Figure 3. The negatively charged amino acids contributed by the V_H replacement “footprints” in CD4i antibodies are located at the interaction interface for binding gp120.

A. Amino acid sequence analysis of the CDR3 region of CD4i antibodies encoded by V_H replacement products. The amino acids contributed by the V_H replacement “footprints” are underlined. Negatively charged residues are highlighted in red. B. Frequencies of none charged, positively charged, and negatively charged amino acids encoded by the identified V_H replacement products from control IgH gene sequences or IgH genes encoding CD4i antibodies.

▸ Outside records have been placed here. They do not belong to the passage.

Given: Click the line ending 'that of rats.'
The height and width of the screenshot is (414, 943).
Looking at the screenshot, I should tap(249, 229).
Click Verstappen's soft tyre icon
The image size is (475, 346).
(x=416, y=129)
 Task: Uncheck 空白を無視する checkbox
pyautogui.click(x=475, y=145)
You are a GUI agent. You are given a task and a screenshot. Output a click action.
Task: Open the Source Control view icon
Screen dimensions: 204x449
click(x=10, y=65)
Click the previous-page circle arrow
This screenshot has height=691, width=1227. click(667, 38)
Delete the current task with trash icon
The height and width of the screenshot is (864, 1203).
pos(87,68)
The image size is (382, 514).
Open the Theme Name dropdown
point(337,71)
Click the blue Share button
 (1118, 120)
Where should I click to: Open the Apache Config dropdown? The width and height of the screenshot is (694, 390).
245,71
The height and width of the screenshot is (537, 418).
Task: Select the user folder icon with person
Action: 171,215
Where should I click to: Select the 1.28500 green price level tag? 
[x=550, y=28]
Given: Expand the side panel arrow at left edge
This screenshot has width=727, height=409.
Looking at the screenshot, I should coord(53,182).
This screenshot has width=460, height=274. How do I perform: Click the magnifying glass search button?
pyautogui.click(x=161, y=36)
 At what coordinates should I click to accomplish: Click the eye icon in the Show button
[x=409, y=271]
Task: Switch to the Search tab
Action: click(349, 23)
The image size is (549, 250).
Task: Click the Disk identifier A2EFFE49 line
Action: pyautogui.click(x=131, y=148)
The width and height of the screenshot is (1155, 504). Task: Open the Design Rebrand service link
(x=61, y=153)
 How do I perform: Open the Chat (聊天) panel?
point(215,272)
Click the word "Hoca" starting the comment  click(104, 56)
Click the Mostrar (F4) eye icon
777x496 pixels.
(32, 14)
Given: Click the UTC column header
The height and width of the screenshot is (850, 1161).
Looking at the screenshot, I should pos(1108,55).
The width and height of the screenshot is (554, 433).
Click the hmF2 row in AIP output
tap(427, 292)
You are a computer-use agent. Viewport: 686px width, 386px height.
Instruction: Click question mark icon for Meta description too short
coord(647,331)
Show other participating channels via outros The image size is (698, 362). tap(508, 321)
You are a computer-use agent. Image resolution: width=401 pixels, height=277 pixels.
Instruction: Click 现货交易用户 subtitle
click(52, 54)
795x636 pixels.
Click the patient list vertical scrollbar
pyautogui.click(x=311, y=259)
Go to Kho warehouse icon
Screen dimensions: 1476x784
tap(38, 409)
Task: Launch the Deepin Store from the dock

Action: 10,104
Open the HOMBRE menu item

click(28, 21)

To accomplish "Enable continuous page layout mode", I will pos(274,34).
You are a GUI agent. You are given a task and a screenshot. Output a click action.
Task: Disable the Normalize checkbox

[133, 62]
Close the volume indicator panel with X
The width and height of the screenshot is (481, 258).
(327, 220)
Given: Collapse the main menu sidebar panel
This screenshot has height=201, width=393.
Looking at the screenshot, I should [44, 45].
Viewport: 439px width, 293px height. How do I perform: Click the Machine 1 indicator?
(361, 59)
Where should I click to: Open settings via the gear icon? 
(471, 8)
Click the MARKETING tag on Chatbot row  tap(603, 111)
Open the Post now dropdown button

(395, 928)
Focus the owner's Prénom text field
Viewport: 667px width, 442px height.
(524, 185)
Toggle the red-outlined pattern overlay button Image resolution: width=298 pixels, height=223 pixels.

The differences of negatively charged residues in these two groups of V_H replacement footprints encoded amino acids were determined by two tailed Chi-square test with Yates' correction (p = 0.0011). C. Structural analysis of the IgH CDR3 of CD4i antibodies. The complex structure (PDB ID: 2B4C) shows the relative positions of each peptide chain, gp120 (orange), CD4 (yellow), X5 heavy chain (blue), and X5 light chain (gray). Solved or predicted structures of the IgH CDR3 regions in CD4i antibodies X5, 17b, 47e, and E51 are shown. The yellow arrows represent β-strand conformation, which are located at the ends of the CDR3 regions. Amino acids encoded by the V_H replacement “footprints” (highlighted in red) within X5, 17b, 47e, and E51 antibodies are located at or near the tips of the CDR3 loops, which are the predicted interaction interface for binding gp120.